_Items_
======
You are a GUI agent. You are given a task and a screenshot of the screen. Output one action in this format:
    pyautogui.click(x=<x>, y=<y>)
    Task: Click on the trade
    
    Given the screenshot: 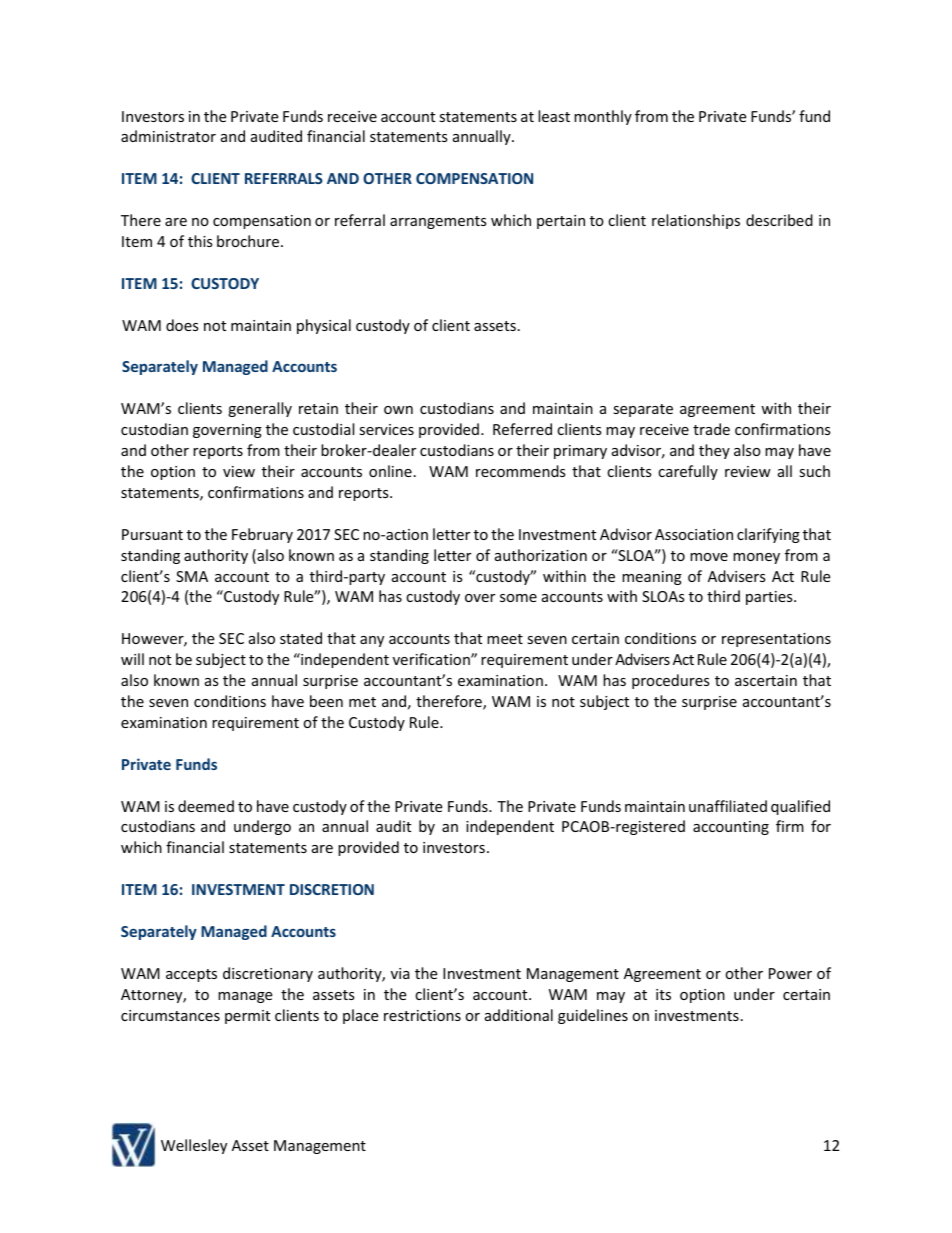 What is the action you would take?
    pyautogui.click(x=711, y=429)
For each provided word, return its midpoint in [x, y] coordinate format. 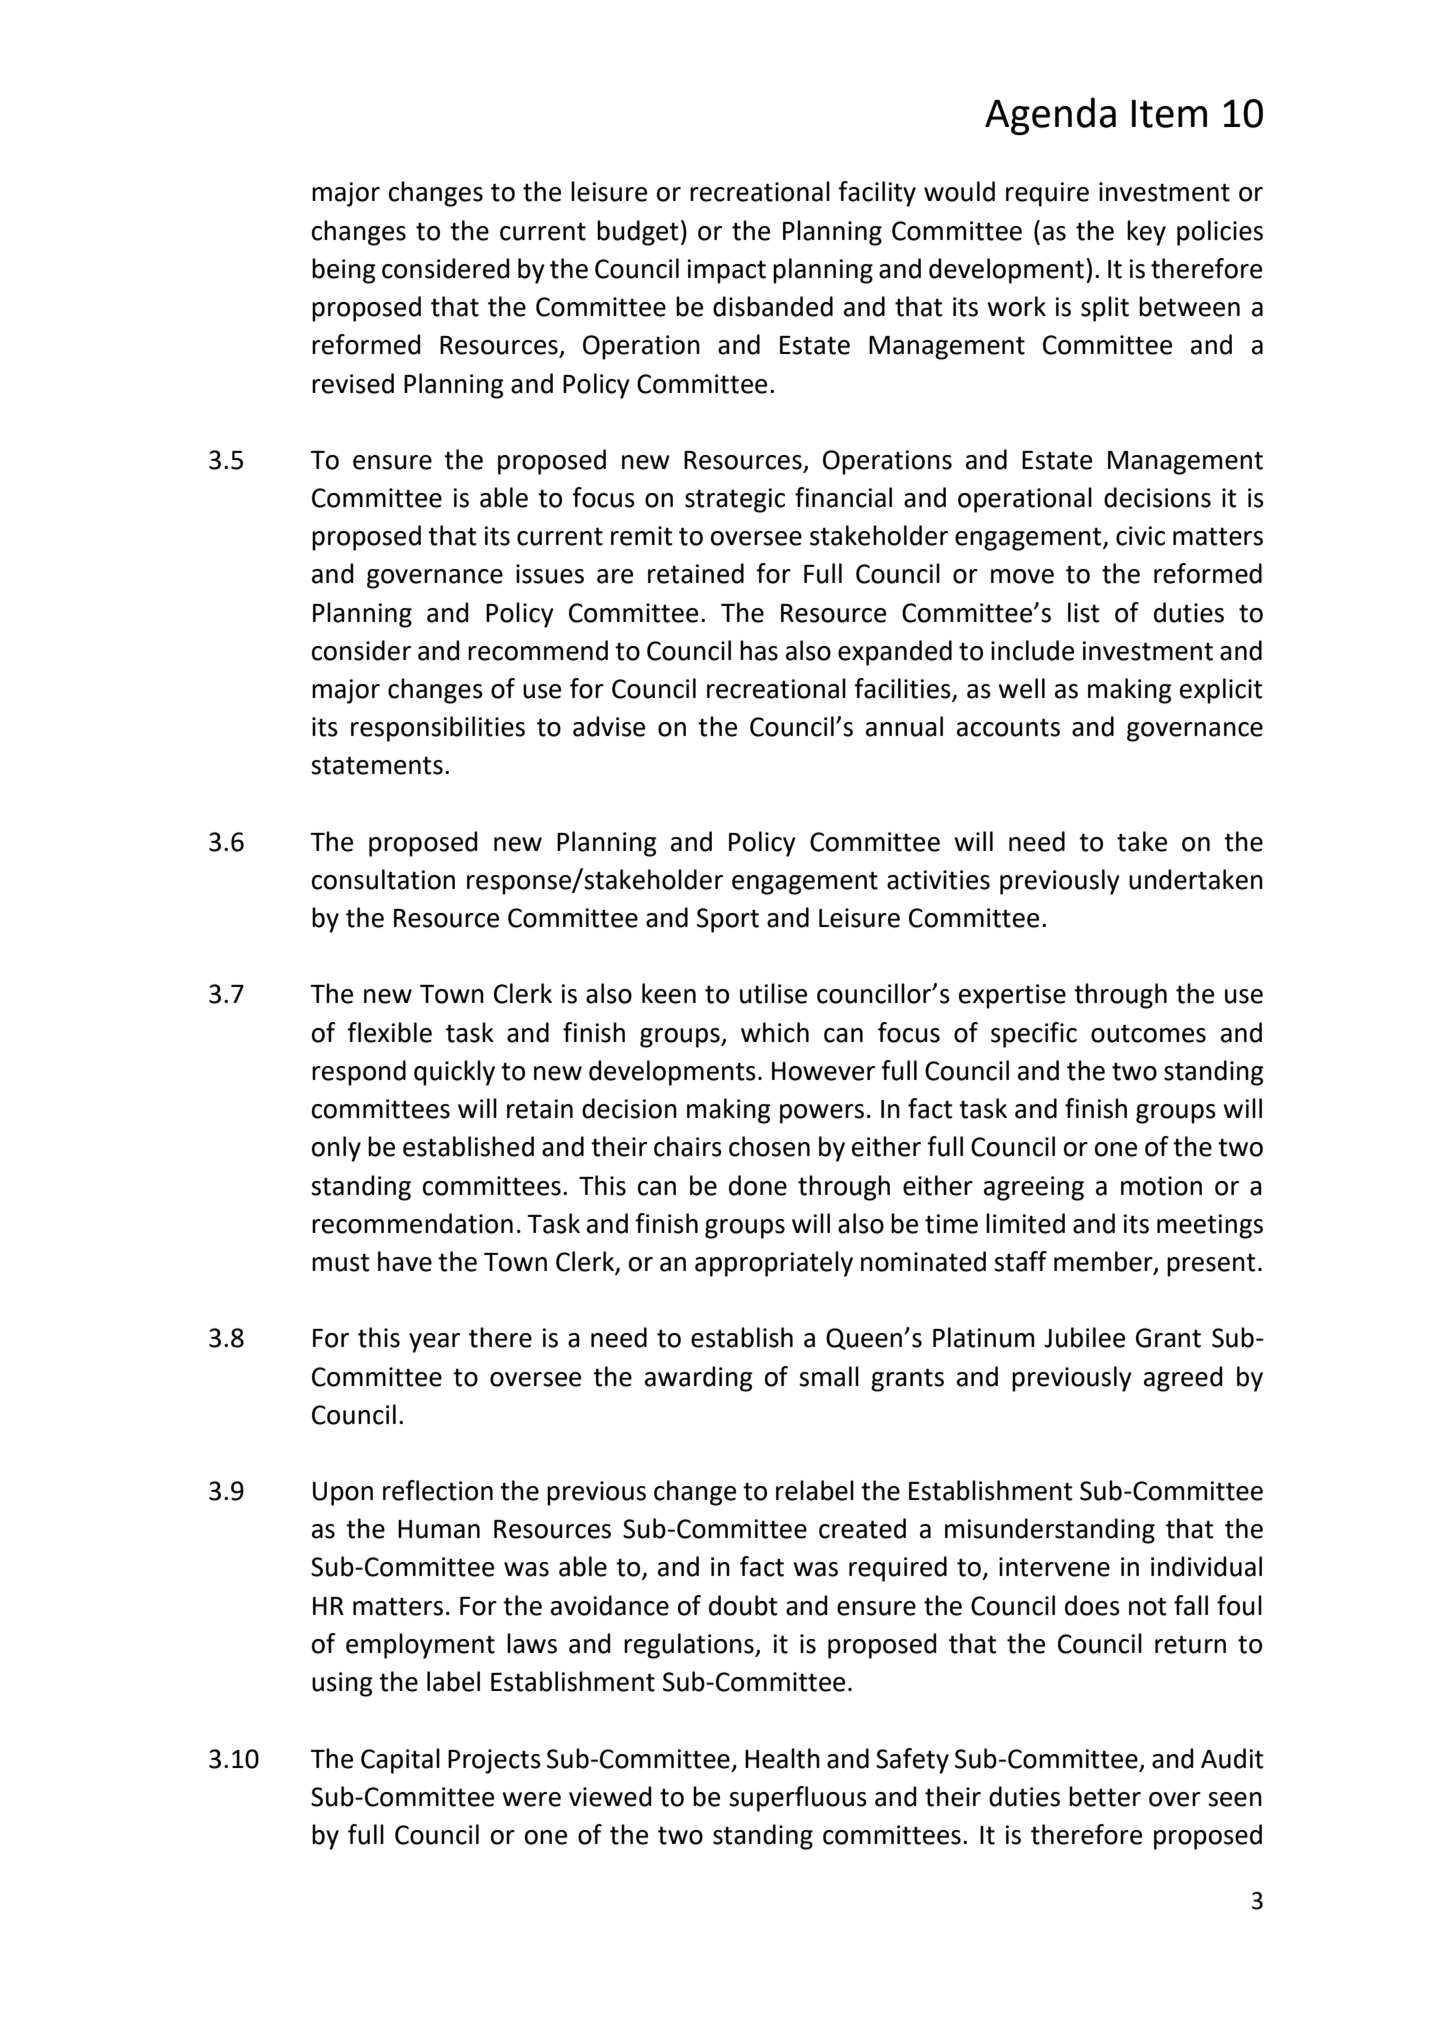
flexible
======
_What is required_
Revise the lines from the one containing "For each provided" through the end of the items, putting "center point" in place of "midpoint" and changing nothing else. Leave the pictures out of your answer.

_Reply to the task_
For each provided word, return its center point in [x, y] coordinate format. 
flexible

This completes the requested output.